:: TEXT SECTION ::
Mugo TeuriMugo Theuri was born on February 2, 1953, at Gathuthi village, Tetu sub-county, Nyeri county. This was during Kenya’s state of emergency—a turbulent moment that imprinted itself on his political imagination. His father, Allan Theuri Wanderi, who served briefly as an assistant chief for Thegenge Location, stood at the uneasy intersection between colonial authority and African society, a contradiction that would later shape Mugo’s reflections on power and liberation.

A self-taught intellectual who never attended university, Theuri’s political and ideological convictions were sharpened during imprisonment in the Moi era, when he was jailed for belonging to a clandestine socialist organisation. Those years of confinement deepened his commitment to socialism, self-determination, and cultural decolonisation—themes that have since defined his writing and activism.

He worked as a journalist for nearly three decades, retiring as Editor-in-Chief of The People, a national newspaper that gave voice to Kenya’s democratic struggles. His long engagement with public discourse honed his understanding of how words and ideas can shape political consciousness.
:::
INSTRUCTION 1:
Write out the records exactly, starting at the line that contains "This screenshot has height=420, width=1145." and continuing through the last line of the records, with both ends included.
:: RECORDS TO USE ::
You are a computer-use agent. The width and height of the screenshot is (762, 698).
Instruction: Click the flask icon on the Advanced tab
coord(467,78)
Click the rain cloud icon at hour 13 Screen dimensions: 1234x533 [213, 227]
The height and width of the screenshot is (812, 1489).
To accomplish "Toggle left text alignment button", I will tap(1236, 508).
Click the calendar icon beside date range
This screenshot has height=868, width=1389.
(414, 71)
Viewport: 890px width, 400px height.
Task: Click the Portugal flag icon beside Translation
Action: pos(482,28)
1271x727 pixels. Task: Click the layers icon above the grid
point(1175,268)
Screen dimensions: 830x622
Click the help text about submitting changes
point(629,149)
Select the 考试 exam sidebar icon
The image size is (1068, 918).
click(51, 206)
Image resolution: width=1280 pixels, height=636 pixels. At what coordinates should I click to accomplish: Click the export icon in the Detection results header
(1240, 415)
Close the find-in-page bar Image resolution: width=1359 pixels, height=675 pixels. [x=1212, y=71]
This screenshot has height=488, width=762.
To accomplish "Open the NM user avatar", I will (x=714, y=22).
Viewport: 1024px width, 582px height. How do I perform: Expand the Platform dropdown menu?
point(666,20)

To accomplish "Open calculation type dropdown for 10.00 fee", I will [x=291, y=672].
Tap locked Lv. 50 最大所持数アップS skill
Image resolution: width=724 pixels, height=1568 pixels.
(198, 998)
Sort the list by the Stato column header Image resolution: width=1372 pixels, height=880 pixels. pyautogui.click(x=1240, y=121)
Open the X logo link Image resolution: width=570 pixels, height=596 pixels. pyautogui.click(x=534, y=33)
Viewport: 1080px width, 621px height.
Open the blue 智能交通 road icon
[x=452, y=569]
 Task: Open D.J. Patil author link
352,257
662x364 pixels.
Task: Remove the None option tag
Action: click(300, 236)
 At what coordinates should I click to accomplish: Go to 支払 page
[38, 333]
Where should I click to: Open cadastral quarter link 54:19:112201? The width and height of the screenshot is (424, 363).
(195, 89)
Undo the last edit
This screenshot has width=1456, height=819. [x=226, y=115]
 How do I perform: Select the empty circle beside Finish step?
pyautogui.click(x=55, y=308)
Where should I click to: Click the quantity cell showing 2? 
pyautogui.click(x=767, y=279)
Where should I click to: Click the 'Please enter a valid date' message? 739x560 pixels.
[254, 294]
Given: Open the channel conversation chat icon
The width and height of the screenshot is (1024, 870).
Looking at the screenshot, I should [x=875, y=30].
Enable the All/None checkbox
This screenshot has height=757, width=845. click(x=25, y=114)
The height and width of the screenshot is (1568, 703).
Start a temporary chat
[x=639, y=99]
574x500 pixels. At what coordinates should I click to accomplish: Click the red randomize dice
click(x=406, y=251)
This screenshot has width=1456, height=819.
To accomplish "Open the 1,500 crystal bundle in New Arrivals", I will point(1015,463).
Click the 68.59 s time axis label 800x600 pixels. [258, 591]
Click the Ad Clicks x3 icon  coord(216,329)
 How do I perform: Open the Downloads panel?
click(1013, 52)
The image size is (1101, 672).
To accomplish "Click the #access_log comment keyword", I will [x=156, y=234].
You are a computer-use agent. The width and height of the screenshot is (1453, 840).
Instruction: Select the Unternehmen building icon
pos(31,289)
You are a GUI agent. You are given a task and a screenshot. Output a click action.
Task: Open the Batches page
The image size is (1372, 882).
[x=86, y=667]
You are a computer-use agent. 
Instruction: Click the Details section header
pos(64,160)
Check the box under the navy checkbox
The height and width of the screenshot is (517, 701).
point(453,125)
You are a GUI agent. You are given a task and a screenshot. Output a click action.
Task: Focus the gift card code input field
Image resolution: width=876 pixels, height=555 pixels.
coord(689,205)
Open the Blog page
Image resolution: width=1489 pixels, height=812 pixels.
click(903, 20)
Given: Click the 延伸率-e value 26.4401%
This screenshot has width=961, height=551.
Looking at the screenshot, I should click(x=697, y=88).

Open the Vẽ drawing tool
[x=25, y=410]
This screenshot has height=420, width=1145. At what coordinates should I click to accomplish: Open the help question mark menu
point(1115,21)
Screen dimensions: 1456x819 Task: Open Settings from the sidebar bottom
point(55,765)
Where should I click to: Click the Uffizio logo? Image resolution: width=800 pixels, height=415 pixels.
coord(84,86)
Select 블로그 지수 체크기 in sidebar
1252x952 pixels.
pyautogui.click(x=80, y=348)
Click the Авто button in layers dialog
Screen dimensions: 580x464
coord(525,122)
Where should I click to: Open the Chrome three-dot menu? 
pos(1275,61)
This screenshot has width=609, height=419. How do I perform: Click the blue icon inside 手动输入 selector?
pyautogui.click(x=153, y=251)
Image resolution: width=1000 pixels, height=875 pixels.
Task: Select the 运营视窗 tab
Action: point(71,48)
:::
INSTRUCTION 2:
Reproduce the passage of the Mugo Theuri biography between "He worked as" and "shape political consciousness.", inclusive, replacing "journalist" with "reporter".

RESULT 1:
This screenshot has height=420, width=1145. At what coordinates should I click to accomplish: Open the help question mark menu
point(1115,21)
Screen dimensions: 1456x819 Task: Open Settings from the sidebar bottom
point(55,765)
Where should I click to: Click the Uffizio logo? Image resolution: width=800 pixels, height=415 pixels.
coord(84,86)
Select 블로그 지수 체크기 in sidebar
1252x952 pixels.
pyautogui.click(x=80, y=348)
Click the Авто button in layers dialog
Screen dimensions: 580x464
coord(525,122)
Where should I click to: Open the Chrome three-dot menu? 
pos(1275,61)
This screenshot has width=609, height=419. How do I perform: Click the blue icon inside 手动输入 selector?
pyautogui.click(x=153, y=251)
Image resolution: width=1000 pixels, height=875 pixels.
Task: Select the 运营视窗 tab
Action: point(71,48)

RESULT 2:
He worked as a reporter for nearly three decades, retiring as Editor-in-Chief of The People, a national newspaper that gave voice to Kenya’s democratic struggles. His long engagement with public discourse honed his understanding of how words and ideas can shape political consciousness.